Maria Sanchez was standing on the sidewalk outside the Dator Clinic in Madrid, the largest abortion clinic in Spain, politely offering information to women who were entering the clinic. This was not the first time she had offered herself as resource for women seriously considering abortion, but it was the first day she had the police called on her.
Sanchez, 26, works with HazTeOir and the Refugio ProVida, and has become accustomed to the intimidation and tactics of the pro-abortion movement to both stymie her work and deprive women confronting unplanned pregnancies of alternative resources.
Recently debuting on March 8th and strategically positioned across the street from the Spanish capital’s principal abortion clinic, the Refugio ProVida Centre is the pro-life and pro-family movement’s answer to an increasingly hostile environment created by the radical feminists of the current coalition government.
The center, explains Sanchez, indeed offers a refuge to both women facing an unplanned pregnancy and those in the pro-life movement trying to offer them genuine help.

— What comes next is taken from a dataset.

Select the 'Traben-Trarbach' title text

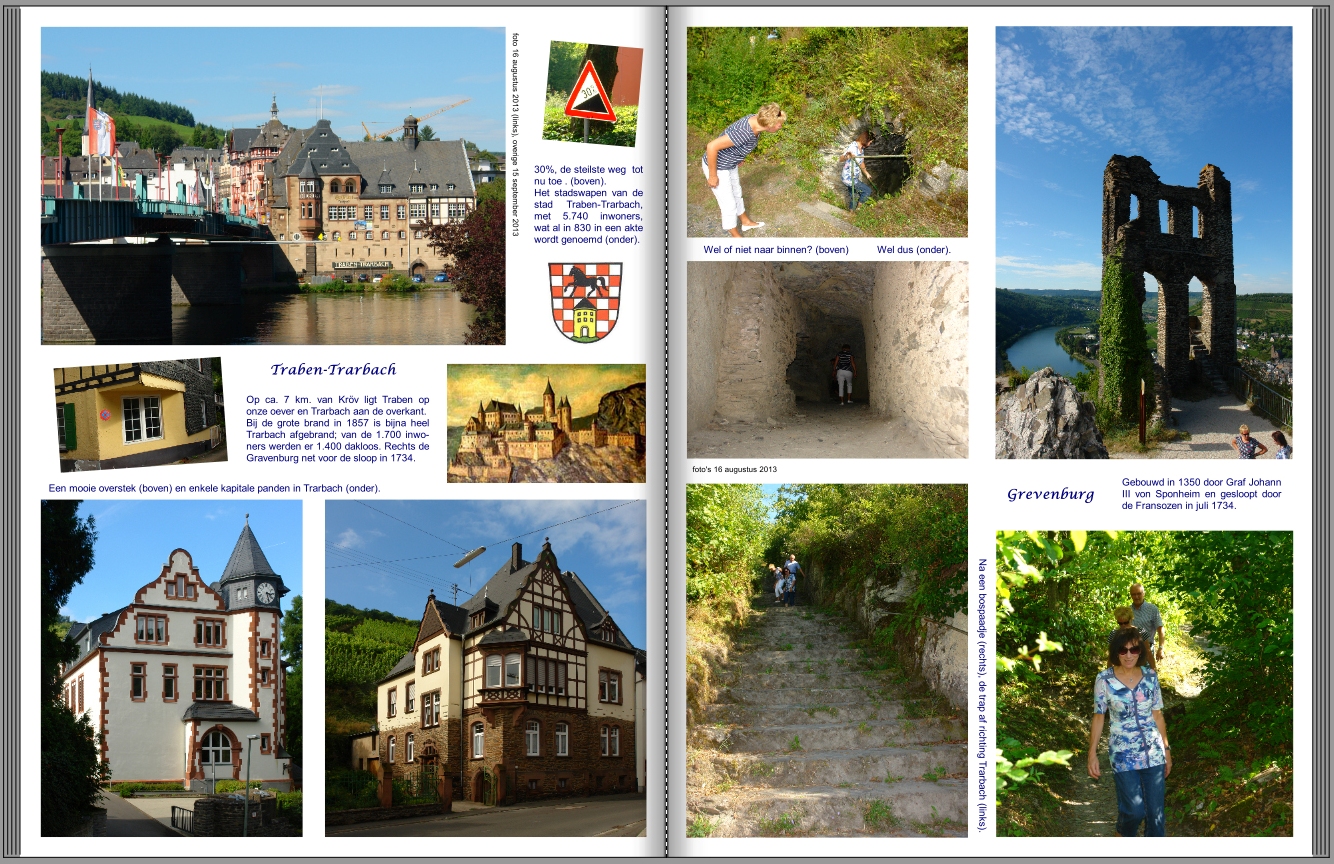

Located on the ground floor of a high-rise apartment building, the space was rented by HazTeOir to serve as a logistics centre and practical work space for the various pro-life movements in the city. Inside, pro-life counsellors are available to talk with women about their pregnancies. A display on foetal development gives women a visible window into the reality of their pregnancies. Most of all, Sanchez explains, she and other counsellors simply talk to women “heart to heart.” From the street, the space is wrapped with a brightly coloured vinyl, showing a smiling baby and contact information. Even when the centre is closed, counsellors are available by phone and email.
In just the first two months since it opened, over fifty women contacted the centre, either by phone, email, or simply walking in after a previous appointment at the abortion clinic.
The need for such a space became clear earlier this year when a Spanish law that criminalized offering information about alternatives to abortion on the street went into force. Pro-life sidewalk counsellors do no more than the many other campaigners found in urban areas—offer a pamphlet or ask pedestrians if they have a minute to talk. Now, under Spanish law, in respect to abortion, such actions are penalized as assault and harassment, punishable by up to a year in jail. Most disconcerting, the charges can be filed by a third party.
One recent afternoon, Sanchez found herself suddenly subject to such threats.
Though she most often works from the safety of the Refugio ProVida Centre, she and others have continued to take to the sidewalks. That afternoon in March, she and a colleague were quietly talking with a woman who was about to enter the clinic. Another woman passed by, stopped, watched, and took out her phone.
After the first woman had politely thanked Sanchez for the information and entered the clinic, the passer-by turned to the two pro-lifers and, according to Sanchez, threatened to “break their teeth.”
The police then arrived, and as they were required to do by the emergency call, demanded to see the three women’s identification and register the incident.
“But they [police] told us, don’t worry, this isn’t going to go anywhere,” Sanchez said.
True enough, the law stands mostly as a means of intimidation and libel against the pro-life movement. Sanchez believes that the radical feminists know that it could not stand a true legal test.
“They know that when the first charges of assault come through, the pro-life movement will fight them and it won’t stand up in court,” she said.
Though the incident happened weeks ago, nothing has come of it. No complaint about pro-life sidewalk counsellors has been registered by any of the women the counsellors had interacted with.
The Refugio ProVida has also been subject to vandalism. Coinciding with the opening, Sanchez arrived several mornings to find the vinyl covering on the windows seriously damaged and marred with spray paint and radical messages.
“They wanted to make the centre look uninviting and cover up the phone number,” Sanchez explained.
Thanks to donations, the coverings were quickly replaced.
The vandalism may have been encouraged through social media and the abortion clinic itself. Tweets decrying the opening of the Refugio ProVida office, and calling for “something to be done,” were retweeted on the account of the Dator Clinic in the days before the incidents. The CitizenGO Foundation has filed a suit against the abortion clinic.
Sanchez and her colleagues keep going with undiminished spirit. Sanchez points out that the strident efforts of the pro-abortion movement to shut down those who would offer women real alternatives only shows that it’s radical feminism and abortion advocates that infantilise women. She, though, will keep working for their liberation.